Dynamic Mode (staticInference: false)

  • Initial generate({ cameraMatrix, projectionMatrix, time }) during loading
  • Per-frame generate() calls via AnimationManager.updateDynamicPointClouds()
  • Uses updated camera matrices and time to stream animation data
  • DynamicPointCloud is wired to ONNXGenerator for automatic updates
  • Enables real-time neural rendering and animation

Integration Flow: 1. ONNXManager.loadONNXModel() with staticInference: false 2. DynamicPointCloud.setOnnxGenerator(gen) wires the generator 3. AnimationManager.updateDynamicPointClouds() calls dpc.update() 4. DynamicPointCloud.update() calls gen.generate() with current camera/time 5. New data flows directly to GPU buffers for rendering

Diagnostics & Requirements

Session Creation

  • Uses WebGPU execution provider exclusively
  • Falls back from URL loading to ArrayBuffer fetch if URL fails
  • Supports WebGPU graph capture (with automatic fallback if unsupported)
  • Throws descriptive errors when initialization fails

Debugging Tools

  • ONNXTestUtils provides performance measurement and validation
  • ONNXModelTester for isolated model testing
  • Debug helpers can read back countBuf in development builds to verify model output counts
  • Precision information available via getGaussianPrecision() and getColorPrecision()

Requirements

  • ONNX Runtime WASM: Ensure ONNX Runtime wasm assets are served (default /src/ort/)
  • WebGPU Support: Requires WebGPU-capable browser and GPU
  • Shared Device: Uses app's WebGPU device for buffer compatibility
  • Model Format: ONNX models must output gaussian and color tensors with compatible shapes

Exclusive Execution

OnnxGpuIO implements a global execution chain (runExclusive) to prevent concurrent inference conflicts.

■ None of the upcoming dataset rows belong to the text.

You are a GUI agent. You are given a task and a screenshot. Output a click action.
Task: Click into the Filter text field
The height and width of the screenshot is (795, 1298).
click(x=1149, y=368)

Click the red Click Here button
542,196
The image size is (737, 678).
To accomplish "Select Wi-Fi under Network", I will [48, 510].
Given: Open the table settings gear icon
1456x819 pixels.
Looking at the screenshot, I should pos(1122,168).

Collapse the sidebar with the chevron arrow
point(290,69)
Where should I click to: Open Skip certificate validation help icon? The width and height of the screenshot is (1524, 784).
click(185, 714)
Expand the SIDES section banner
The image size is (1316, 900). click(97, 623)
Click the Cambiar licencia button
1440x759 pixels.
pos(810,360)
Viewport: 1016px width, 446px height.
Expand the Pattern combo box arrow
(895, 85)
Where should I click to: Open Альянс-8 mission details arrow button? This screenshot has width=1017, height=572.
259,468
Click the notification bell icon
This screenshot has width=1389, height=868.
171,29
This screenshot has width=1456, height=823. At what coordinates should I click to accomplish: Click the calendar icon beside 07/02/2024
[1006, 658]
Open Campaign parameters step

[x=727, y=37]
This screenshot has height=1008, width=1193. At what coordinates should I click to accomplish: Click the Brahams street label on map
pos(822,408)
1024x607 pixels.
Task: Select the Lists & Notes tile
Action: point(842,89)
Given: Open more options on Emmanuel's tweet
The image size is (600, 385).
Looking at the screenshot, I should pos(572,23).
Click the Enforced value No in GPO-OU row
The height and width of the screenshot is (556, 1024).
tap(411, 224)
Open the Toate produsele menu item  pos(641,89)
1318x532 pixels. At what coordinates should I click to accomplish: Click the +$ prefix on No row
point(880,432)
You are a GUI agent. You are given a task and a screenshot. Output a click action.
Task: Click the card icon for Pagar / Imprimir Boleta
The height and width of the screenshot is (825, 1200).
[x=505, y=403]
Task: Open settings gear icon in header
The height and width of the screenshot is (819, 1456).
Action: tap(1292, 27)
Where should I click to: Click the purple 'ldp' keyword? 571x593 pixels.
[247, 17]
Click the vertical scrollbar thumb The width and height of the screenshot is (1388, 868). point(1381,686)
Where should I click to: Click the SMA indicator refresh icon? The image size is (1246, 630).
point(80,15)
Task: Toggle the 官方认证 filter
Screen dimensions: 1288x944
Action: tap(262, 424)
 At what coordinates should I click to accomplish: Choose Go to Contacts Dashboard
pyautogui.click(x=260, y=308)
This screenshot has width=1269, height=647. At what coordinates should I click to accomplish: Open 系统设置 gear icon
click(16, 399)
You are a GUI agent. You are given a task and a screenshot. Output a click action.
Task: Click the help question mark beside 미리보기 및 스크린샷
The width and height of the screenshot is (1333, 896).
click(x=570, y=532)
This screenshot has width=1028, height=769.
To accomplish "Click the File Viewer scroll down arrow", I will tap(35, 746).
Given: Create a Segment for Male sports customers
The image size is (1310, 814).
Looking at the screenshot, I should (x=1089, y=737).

All inference calls are serialized to avoid ORT WebGPU IOBinding session conflicts.

Precision System

The ONNX module includes a comprehensive precision detection and configuration system:

PrecisionMetadata

interface PrecisionMetadata {
  dataType: 'float32' | 'float16' | 'int8' | 'uint8';
  bytesPerElement: number;
  scale?: number;      // For quantized int8/uint8
  zeroPoint?: number;  // For quantized int8/uint8
}

PrecisionConfig

interface PrecisionConfig {
  gaussian?: Partial<PrecisionMetadata>;  // Override for gaussian output
  color?: Partial<PrecisionMetadata>;     // Override for color output
  autoDetect?: boolean;                    // Legacy flag (deprecated)
}

Detection Strategy

  1. Metadata First: Checks ONNX Runtime session output metadata for type information
  2. Name Fallback: Uses output name suffixes (_f16, _f32, _i8, _u8)
  3. Manual Override: Applies PrecisionConfig if provided
  4. Default: Falls back to float16 if detection fails

Buffer Size Calculation

All buffers are calculated with 16-byte alignment:

sizeInBytes = align16(elements * bytesPerElement)

This ensures optimal GPU memory access patterns.